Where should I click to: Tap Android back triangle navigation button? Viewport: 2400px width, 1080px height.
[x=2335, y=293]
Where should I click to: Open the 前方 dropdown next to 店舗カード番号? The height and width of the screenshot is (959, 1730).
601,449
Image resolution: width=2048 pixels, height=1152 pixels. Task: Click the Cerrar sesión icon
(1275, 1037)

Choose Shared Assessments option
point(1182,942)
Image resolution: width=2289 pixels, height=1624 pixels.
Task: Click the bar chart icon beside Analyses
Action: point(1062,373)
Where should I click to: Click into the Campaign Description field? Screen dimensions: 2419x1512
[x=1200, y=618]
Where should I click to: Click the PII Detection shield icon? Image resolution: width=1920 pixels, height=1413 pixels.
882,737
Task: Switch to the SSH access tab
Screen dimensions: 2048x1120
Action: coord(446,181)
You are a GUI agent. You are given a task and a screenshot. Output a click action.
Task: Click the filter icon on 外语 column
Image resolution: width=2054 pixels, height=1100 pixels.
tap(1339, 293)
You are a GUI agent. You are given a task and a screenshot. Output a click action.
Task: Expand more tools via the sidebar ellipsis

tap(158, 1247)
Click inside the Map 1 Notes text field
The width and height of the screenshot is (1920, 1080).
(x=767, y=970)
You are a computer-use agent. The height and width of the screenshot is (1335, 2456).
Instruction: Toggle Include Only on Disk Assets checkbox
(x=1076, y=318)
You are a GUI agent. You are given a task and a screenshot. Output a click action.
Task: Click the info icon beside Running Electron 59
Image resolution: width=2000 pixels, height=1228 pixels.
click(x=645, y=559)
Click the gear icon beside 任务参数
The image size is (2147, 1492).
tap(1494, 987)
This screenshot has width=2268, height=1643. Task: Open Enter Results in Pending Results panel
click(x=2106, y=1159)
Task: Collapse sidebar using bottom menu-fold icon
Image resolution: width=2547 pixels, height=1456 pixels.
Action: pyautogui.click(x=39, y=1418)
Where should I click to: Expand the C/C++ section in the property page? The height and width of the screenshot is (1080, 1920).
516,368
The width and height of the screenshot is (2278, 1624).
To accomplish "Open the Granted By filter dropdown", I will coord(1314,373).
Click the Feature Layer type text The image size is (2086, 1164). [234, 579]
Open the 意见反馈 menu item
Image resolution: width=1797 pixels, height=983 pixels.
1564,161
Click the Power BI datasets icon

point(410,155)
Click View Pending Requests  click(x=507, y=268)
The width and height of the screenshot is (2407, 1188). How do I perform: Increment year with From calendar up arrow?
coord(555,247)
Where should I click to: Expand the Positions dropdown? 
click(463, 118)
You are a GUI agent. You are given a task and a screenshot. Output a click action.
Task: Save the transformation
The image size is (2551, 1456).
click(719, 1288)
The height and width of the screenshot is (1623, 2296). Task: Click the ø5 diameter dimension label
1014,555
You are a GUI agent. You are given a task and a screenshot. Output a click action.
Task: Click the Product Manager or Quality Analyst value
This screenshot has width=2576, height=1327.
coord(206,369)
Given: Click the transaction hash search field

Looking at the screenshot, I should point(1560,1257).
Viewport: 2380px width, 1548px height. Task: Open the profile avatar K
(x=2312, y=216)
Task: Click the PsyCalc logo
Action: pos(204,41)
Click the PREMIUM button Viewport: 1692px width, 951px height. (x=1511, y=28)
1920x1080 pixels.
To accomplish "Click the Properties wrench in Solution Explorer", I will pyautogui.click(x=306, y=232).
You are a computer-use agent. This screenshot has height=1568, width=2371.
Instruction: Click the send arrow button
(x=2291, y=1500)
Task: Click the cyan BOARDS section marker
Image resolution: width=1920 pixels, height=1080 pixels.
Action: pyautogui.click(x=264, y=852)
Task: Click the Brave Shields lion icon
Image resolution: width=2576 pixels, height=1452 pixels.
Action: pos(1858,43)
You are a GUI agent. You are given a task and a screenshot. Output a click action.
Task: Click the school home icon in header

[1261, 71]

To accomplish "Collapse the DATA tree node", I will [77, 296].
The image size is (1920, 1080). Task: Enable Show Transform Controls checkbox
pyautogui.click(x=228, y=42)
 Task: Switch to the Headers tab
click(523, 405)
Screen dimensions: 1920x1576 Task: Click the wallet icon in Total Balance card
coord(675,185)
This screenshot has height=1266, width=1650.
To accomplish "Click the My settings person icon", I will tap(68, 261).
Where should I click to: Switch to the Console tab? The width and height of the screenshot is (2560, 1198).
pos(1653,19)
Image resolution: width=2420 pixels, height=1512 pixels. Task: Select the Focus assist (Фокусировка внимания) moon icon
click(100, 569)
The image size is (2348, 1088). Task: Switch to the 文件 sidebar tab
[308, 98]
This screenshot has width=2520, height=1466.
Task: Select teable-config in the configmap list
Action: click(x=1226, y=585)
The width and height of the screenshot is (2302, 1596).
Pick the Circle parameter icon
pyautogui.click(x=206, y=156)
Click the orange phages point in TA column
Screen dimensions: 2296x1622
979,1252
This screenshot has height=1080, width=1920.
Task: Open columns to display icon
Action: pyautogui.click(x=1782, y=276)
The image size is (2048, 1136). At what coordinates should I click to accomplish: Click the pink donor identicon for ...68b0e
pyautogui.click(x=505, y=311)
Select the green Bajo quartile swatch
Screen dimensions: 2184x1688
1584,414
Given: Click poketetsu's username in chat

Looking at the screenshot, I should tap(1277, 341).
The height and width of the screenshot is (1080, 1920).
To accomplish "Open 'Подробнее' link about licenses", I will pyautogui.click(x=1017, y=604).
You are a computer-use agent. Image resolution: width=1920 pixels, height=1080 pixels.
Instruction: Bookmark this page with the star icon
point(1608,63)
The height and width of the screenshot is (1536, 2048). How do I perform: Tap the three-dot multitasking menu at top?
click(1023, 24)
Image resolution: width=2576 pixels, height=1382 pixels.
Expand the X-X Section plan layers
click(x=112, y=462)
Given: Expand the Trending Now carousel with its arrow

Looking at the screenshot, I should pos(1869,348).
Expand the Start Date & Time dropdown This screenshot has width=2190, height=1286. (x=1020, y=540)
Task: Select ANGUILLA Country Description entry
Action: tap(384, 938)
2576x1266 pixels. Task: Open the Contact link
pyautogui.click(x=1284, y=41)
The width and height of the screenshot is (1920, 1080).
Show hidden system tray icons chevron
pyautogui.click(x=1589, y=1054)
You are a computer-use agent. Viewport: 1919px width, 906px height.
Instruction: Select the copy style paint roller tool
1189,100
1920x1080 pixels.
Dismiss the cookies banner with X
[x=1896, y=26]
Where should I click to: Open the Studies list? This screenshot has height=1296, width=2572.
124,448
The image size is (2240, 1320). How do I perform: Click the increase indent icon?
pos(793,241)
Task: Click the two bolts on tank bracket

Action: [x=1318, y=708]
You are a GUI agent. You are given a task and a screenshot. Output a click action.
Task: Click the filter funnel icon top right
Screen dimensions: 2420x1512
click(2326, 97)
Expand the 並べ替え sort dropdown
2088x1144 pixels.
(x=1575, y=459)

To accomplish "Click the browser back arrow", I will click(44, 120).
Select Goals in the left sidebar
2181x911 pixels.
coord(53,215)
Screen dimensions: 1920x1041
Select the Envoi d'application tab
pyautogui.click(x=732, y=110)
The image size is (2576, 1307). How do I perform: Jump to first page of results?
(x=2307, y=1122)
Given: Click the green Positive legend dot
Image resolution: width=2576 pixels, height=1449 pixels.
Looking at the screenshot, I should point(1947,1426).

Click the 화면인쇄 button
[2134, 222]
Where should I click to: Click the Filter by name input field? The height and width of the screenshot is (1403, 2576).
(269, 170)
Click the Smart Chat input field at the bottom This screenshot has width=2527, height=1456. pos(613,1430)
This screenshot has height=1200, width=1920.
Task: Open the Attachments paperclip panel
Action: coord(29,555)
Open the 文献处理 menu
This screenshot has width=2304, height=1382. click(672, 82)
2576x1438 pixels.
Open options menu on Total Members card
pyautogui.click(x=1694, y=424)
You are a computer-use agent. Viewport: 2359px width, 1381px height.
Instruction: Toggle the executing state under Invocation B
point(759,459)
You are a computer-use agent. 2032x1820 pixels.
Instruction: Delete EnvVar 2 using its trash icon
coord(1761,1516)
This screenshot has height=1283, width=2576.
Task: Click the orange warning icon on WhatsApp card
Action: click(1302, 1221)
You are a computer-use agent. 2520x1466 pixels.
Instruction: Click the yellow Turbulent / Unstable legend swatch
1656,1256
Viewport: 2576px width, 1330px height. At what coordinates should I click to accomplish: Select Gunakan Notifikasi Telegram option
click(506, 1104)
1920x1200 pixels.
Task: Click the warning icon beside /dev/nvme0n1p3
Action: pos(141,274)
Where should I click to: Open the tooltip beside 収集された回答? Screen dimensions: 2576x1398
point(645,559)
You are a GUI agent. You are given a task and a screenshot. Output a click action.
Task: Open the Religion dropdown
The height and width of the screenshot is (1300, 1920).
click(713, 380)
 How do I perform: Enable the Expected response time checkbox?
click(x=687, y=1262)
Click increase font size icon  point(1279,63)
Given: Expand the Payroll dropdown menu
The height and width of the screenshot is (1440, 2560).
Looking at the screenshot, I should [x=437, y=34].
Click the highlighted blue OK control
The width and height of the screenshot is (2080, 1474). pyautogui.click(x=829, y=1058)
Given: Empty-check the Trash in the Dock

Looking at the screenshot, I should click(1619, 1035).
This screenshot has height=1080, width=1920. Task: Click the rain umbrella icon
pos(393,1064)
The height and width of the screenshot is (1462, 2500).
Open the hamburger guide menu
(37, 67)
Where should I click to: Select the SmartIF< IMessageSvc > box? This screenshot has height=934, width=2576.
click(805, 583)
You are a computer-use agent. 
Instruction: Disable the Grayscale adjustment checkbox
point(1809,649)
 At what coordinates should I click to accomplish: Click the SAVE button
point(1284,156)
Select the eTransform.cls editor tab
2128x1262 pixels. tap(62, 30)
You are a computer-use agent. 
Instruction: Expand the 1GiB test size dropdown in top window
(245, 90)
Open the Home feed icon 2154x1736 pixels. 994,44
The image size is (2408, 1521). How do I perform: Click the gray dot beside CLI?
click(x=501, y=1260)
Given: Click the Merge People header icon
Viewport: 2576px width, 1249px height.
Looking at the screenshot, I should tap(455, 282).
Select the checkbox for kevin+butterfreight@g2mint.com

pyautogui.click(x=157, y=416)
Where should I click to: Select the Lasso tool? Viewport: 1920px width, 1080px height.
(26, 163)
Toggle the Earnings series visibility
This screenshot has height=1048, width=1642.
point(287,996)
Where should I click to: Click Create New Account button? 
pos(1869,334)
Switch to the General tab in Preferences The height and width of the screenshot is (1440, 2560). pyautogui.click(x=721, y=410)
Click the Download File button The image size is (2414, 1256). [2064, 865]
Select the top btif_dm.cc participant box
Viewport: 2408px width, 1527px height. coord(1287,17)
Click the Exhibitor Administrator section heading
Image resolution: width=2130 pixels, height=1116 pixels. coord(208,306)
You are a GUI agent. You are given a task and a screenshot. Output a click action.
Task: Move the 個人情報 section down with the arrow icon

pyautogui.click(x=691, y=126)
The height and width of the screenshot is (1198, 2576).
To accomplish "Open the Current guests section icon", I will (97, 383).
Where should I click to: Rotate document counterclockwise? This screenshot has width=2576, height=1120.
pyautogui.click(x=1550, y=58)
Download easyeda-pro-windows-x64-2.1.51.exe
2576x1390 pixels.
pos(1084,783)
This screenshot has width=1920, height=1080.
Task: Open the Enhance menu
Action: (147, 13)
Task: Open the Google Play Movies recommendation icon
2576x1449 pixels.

**Exercise description:** Take every line from the data above that holds "Collapse" and copy it out.

**Solution to the problem:**
Task: Collapse sidebar using bottom menu-fold icon
To accomplish "Collapse the DATA tree node", I will [77, 296].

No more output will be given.